Aceh, Mozaik Kisah dari Berbagai Sudut Dunia




Di Yogyakarta, saya berkawan akrab dengan Natsir, mahasiswa UIN Sunan Kalijaga asal Takengon, Aceh Tengah yang selalu bersemangat menceritakan hamparan kebun kopi yang menarik hati di kampung halamannya - di pelukan pegunungan Gayo. Dengan detail ia ceritakan bagaimana rasanya menginap di pondok petani kopi, ikut memetik buah kopi tua dari pucuk pohonnya, mengeringkannya, hingga kemudian memprosesnya menjadi bubuk kopi harum yang rasanya memikat lidah. "Menikmati secangkir kopi Gayo yang baru saja dididihkan di atas perapian itu rasanya tidak terkira Bas! Kopi buatan bapakmu yang selalu kau suguhkan itu kalah jauh!", ungkapnya dengan bersemangat.
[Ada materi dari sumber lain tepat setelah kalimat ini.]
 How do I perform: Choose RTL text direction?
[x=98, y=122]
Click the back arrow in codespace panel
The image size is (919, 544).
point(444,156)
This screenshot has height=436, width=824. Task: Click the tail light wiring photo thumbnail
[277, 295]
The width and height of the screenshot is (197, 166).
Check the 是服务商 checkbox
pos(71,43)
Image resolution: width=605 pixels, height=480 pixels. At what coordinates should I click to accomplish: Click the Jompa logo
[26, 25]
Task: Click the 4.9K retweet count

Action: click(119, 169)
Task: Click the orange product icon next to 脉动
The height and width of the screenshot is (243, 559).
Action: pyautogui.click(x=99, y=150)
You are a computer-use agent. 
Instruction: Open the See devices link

Di Jakarta, saya bersua dengan Hambari, seorang fotografer lepas pada suatu sore di sudut Taman Ismail Marzuki, Cikini. Saya sedang khusyuk menekuri buku fotografi bawah laut di kedai buku Jose Rizal Manua kala itu, tidak menyadari kehadirannya. Saya baru tersadar ketika putra asli Sabang ini membisiki saya, "Kalau mau melihat yang begituan, datanglah ke kampung saya, di ujung barat negeri, di Sabang!" Saya yang masih sedikit terkejut saat itu hanya terdiam. "Iyah, di Pulau Weh, ujung Aceh! Perkenalkan, saya Hambari!", tangan kami bertaut. Dan sejurus kemudian, kami sudah berpindah tempat ke salah satu kedai makanan laut di dekat pintu masuk TIM.
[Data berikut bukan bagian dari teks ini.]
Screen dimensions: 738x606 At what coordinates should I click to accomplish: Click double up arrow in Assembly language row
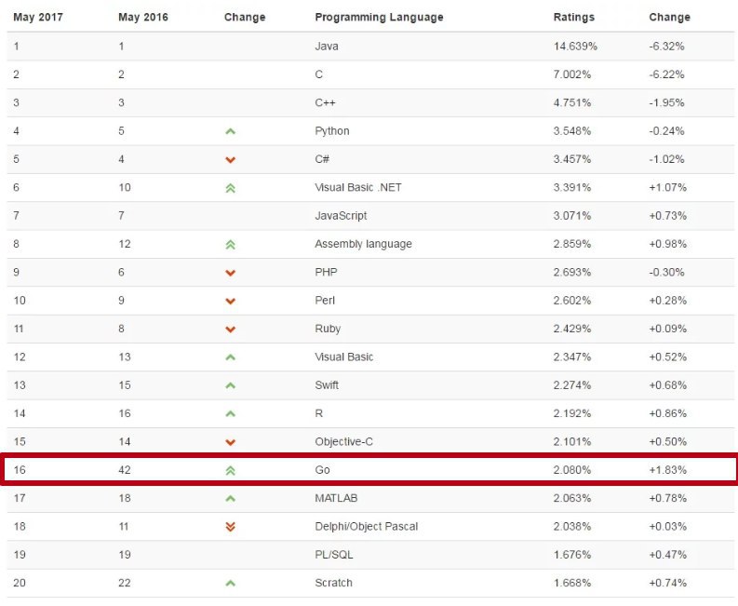coord(231,245)
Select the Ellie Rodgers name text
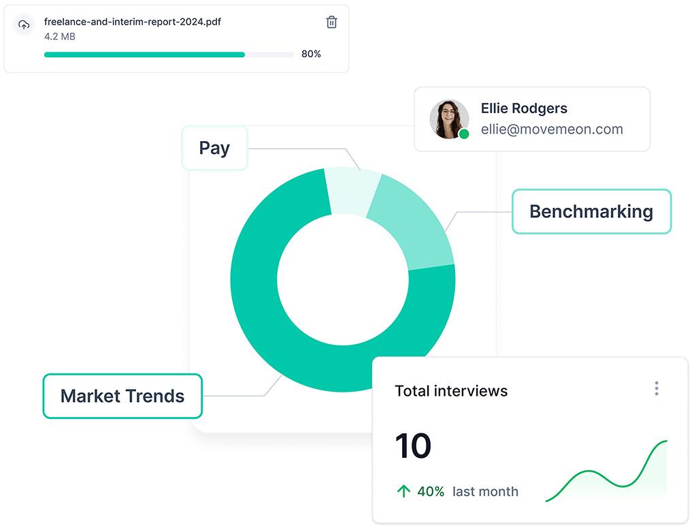 525,108
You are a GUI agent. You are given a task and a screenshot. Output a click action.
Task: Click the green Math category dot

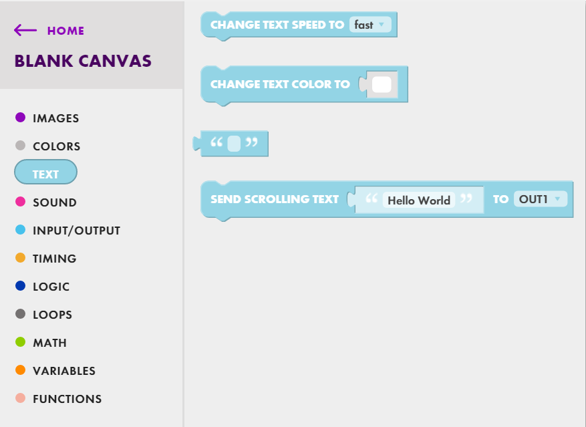click(20, 342)
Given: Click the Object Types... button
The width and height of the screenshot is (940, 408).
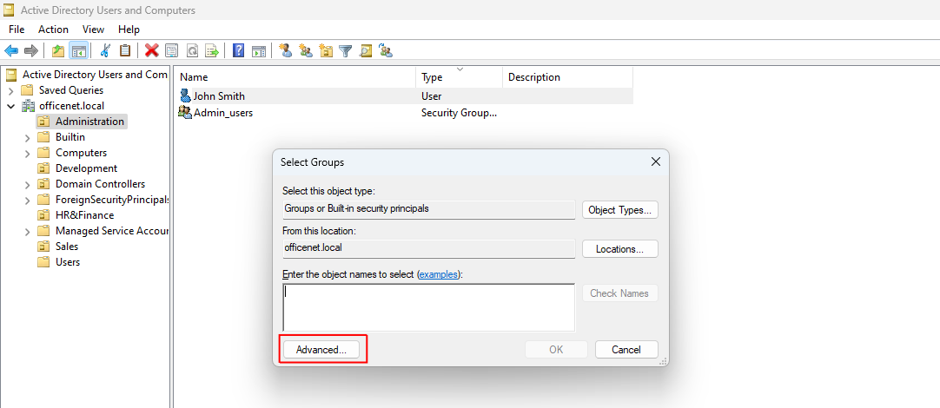Looking at the screenshot, I should point(619,210).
Dari sosok Hambari, yang baru saya kenal itu, saya dapatkan cerita tentang Pantai Gapang. Lautnya masih biru, pasirnya putih menentramkan, ombaknya memang sedikit keras namun itulah ombak laut lepas, demikian Hambari menuturkan. Saya hanya melongo karena memang tidak begitu tahu tentang Sabang dan Pulau Weh. Selama ini Wakatobi, Bunaken, hingga Mentawai sudah cukup memanjakan 'keanehan saya'. Aneh? Yah, saya ini takut air, tidak bisa berenang, namun begitu senang melihat keindahan lautan. Hambari terkekeh. Di Gapang, di bawah matahari sisi utara katulistiwa, kehidupan bawah lautnya tak kalah keren! Dari permukaan air sudah bisa kelihatan gugusan karang dengan ikan-ikan kecilnya yang lalu lalang, tak usah takut tenggelam!, Hambari menggodaku. Ah, dasar.

Di tengah kokoh berdirinya gedung-gedung pencakar langit di Kuala Lumpur, Zulhilmi, ketua Persatuan Pelajar Indonesia IIUM yang asli Aceh sering mengejek saya. "Sepelemparan mata saja dari Kuala Lumpur. Keterlaluan kalau dikau tak sempatkan untuk berkunjung ke Tanah Rencong!". Sosok Zulhilmi yang pekerja keras dan tulus menjalankan amanah perlahan mengikis kata orang yang sering saya dengar, "Orang Aceh itu malas-malas!".

Di Hong Kong, saya bertemu dengan Randy, bukan orang Aceh, namun orang Betawi, kuliah di UGM Jogja, dan menyimpan mimpi besar untuk bisa mengunjungi Aceh. Aha, akhirnya saya dapatkan rekan!, batinku.
Kamipun lantas berjanji, akan kunjungi Aceh suatu hari nanti, bersama-sama. Yah, dua orang Indonesia, pengagum Indonesia, pecinta Indonesia, berjanji berdua di tengah dinginnya udara Hong Kong di bulan Januari untuk bersama mengunjungi Tanah Rencong.

Pagi tadi, seseorang mengirimkan informasi tentang satu lomba menulis pada saya. Dan, begitu saya susuri informasinya, hati saya langsung meronta untuk ikut. Saya kabarkan informasi yang sama pada Randy!
"Ada komunitas, namanya @iloveaceh, yang tentu saja peduli pada Aceh dan berusaha mempromosikan Aceh melalui media maya. Mereka mengadakan lomba menulis, hadiahnya ke Aceh mas!. Saya tidak menjamin lomba ini akan menjadi penjawab mimpi-mimpi kita untuk ke Aceh bersama. Namun, bukankah tidak ada salahnya untuk mencoba kan kawan?"
"Ah, gila! Deadline sudah hampir datang!" "Berlomba dengan deadline itu menyenangkan mas! Apalagi untuk sesuatu yang kita cinta dan kita pinta dalam setiap doa, agar suatu saat kita bisa ke sana: Aceh!"
Yah, bismillah. Aceh, aku (kami) datang!